Sir Philip Sidney
It is commonly and rightly assumed that the English Renaissance is one of the cardinal high points of artist achievement in the history of the world. It is also further assumed that this period, rightly also called “early modern” for its introduction of trends that came to define modernity, was strange combination of Protestantism mixed with some residual Catholicism as well as an emergent but subtle secularism. However, what is often forgotten in the popular imagination is the tremendous presence of occultism in this period. It has been the focus of my (albeit on again, off again) research to uncover the presence of this occultism in Edmund Spenser’s The Faerie Queene. Today, however, I would like to share some material I unearthed surrounding Spenser’s contemporary and friend, Sir Philip Sidney.
Like the occult-saturated French group of poets, the Pleiades, Sir Philip Sidney’s “Circle” Areopagus was a group dedicated to the practice of magic. In his highly informative work, John Dee: The World of An Elizabethan Magus, David French remarks, “It seems unlikely that men like Sidney, Spenser, Dyer, Greville, Daniel Rogers and Dee did not have more to discuss than counting syllables” (134). One of the critical members of the circle was John Dee, the occultist and spy whose symbol famously was 070; Dee, in fact, was the original 007 on which Ian Fleming’s James Bond was based. In addition to summoning spirits in mirrors and crystal balls, Dee seems to have worked as a spy for Elizabeth, traveling throughout continental Europe.
Spenser himself seems aware of the intricacies of Dee’s magic. French also points to a letter from Gabriel Harvey to Spenser that indicates that both men were both clearly acquainted with “the mysticall and supermetaphysical philosophy of Doctor Dee” (136). The famous historian of Renaissance magic, Dame Francis Yates, in her The Occult Philosophy in the Elizabethan Age, further lumps Spenser and Dee as being part of the movements of occult Neoplatonic reformers deliberately fighting against the Counter Reformation, which was “powerfully aided by the Jesuits” (77). Thus, Yates seems to view the author of one of the most important and influential poems in the English language as being joined with John Dee as part of the same intellectual movement. Yates is right on one level: both Spenser and Dee sought to create a new British Empire (Dee was the first person to use that very term) that would reform the world. Dee was especially keen on getting to the New World and even participated in Martin Frobisher’s journey to Canada. Both Dee and Spenser further believed in the possibility of restoring the lost Golden Age of antique innocence through art, magic, politics, science, and war.

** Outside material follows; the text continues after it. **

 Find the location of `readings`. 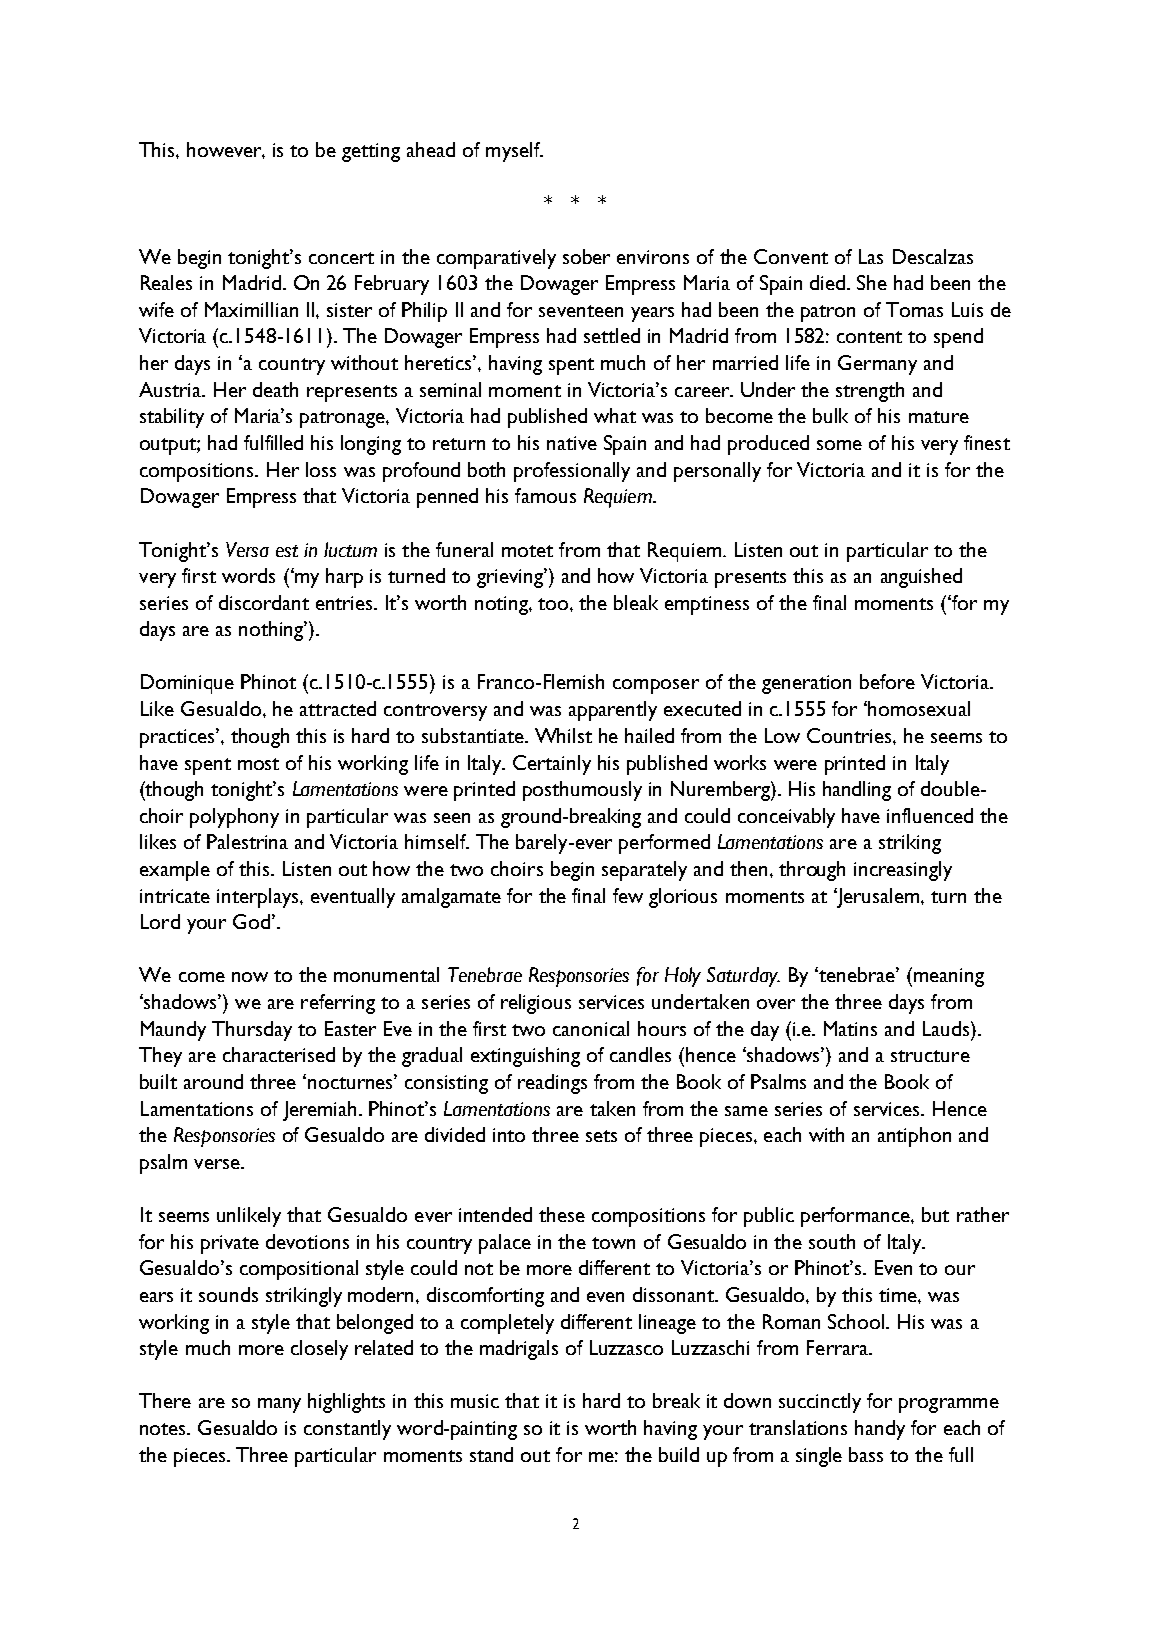

readings is located at coordinates (552, 1084).
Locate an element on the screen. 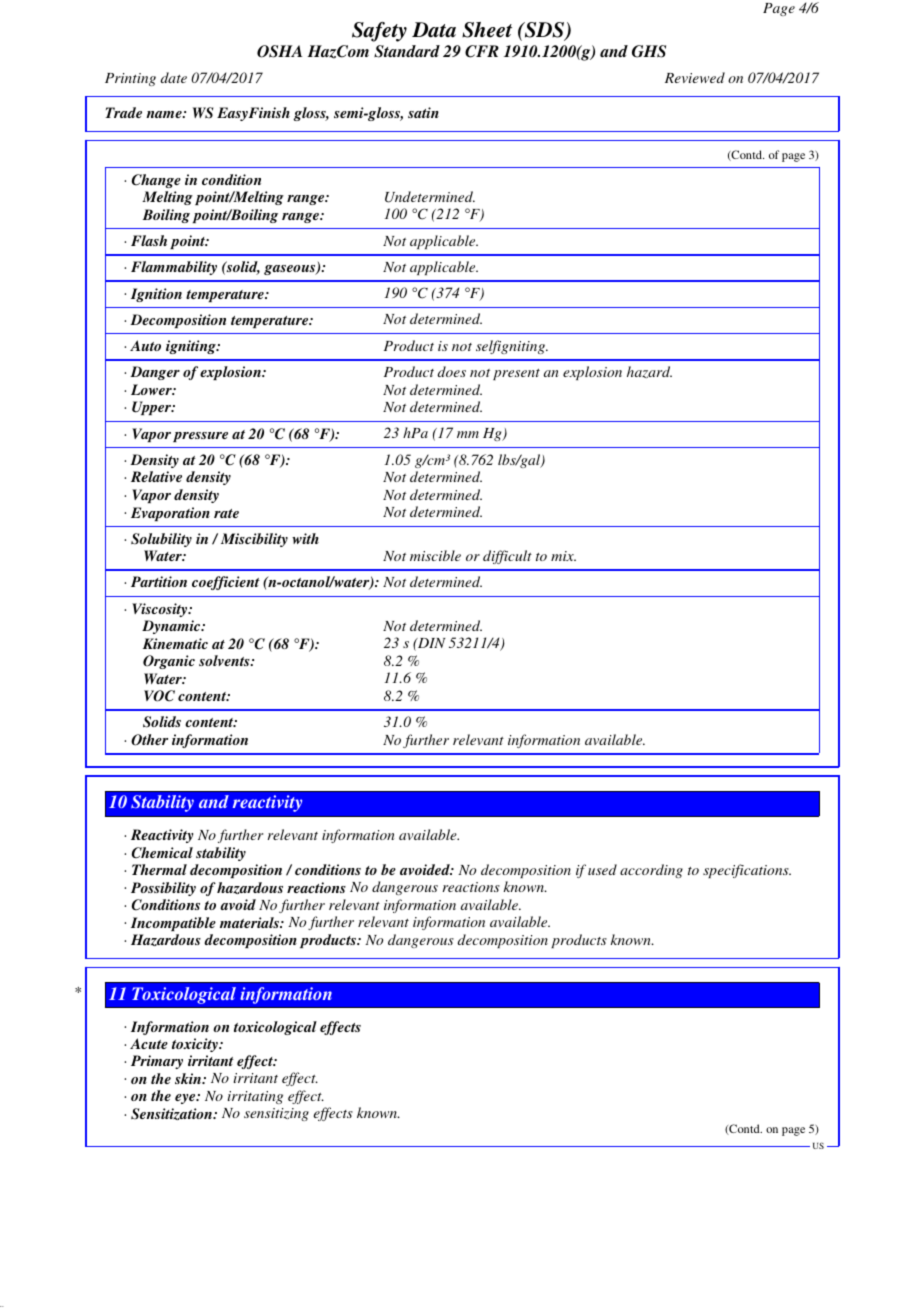 Image resolution: width=924 pixels, height=1308 pixels. miscible is located at coordinates (435, 555).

Dee further taught Sir Philip Sidney “chemistry” (aka some form of alchemical magic) in the 1570s. What is more, Sidney was married to Frances Walshingham the daughter of Sir Francis Walshingham, one of Elizabeth’s spymasters. So it seems that at least two of the most important poets of the Renaissance were surrounded by both occultism and spycraft.
Certainly, all of these people involved (including Dee) considered themselves good Christians; however, at the same time, they were also practicing magic that they hoped would not only unveil scientific secrets, but would help with the establishment of a new British Empire, which would later give birth to a New Atlantis: The United States of America.